Segment Open

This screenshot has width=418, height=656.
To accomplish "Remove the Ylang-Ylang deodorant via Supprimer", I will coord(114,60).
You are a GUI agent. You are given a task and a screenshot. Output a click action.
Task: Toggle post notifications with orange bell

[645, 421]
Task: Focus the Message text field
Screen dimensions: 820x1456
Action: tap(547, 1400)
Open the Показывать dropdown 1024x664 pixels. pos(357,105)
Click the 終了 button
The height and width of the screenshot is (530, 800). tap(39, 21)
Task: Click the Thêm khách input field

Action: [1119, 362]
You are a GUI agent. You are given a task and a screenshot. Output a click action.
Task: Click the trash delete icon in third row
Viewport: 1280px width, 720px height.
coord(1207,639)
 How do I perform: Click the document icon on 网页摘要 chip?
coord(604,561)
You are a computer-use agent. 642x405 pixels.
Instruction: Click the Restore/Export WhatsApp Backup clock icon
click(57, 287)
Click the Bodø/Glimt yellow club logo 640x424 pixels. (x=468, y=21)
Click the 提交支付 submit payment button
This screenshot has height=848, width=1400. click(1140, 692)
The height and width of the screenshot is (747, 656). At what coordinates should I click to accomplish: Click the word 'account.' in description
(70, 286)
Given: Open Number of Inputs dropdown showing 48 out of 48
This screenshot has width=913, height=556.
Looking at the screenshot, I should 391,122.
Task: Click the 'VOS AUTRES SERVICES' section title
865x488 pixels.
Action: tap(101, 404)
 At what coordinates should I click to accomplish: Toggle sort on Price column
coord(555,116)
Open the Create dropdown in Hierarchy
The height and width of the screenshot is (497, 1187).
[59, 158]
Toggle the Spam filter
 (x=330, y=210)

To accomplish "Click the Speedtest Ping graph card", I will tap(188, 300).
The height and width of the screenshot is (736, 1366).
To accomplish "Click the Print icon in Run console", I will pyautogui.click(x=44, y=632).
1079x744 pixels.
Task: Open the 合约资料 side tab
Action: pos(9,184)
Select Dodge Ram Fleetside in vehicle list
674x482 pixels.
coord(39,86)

Segment Closed

▶ _EXERCISE GOAL_:
Send back exactly the lines of the listing above, beginning at the line containing "You are a computer-use agent. 642x405 pixels." and ending with the last. Add nothing.

▶ _EXERCISE RESULT_:
You are a computer-use agent. 642x405 pixels.
Instruction: Click the Restore/Export WhatsApp Backup clock icon
click(57, 287)
Click the Bodø/Glimt yellow club logo 640x424 pixels. (x=468, y=21)
Click the 提交支付 submit payment button
This screenshot has height=848, width=1400. click(1140, 692)
The height and width of the screenshot is (747, 656). At what coordinates should I click to accomplish: Click the word 'account.' in description
(70, 286)
Given: Open Number of Inputs dropdown showing 48 out of 48
This screenshot has width=913, height=556.
Looking at the screenshot, I should 391,122.
Task: Click the 'VOS AUTRES SERVICES' section title
865x488 pixels.
Action: tap(101, 404)
 At what coordinates should I click to accomplish: Toggle sort on Price column
coord(555,116)
Open the Create dropdown in Hierarchy
The height and width of the screenshot is (497, 1187).
[59, 158]
Toggle the Spam filter
 (x=330, y=210)

To accomplish "Click the Speedtest Ping graph card", I will tap(188, 300).
The height and width of the screenshot is (736, 1366).
To accomplish "Click the Print icon in Run console", I will pyautogui.click(x=44, y=632).
1079x744 pixels.
Task: Open the 合约资料 side tab
Action: pos(9,184)
Select Dodge Ram Fleetside in vehicle list
674x482 pixels.
coord(39,86)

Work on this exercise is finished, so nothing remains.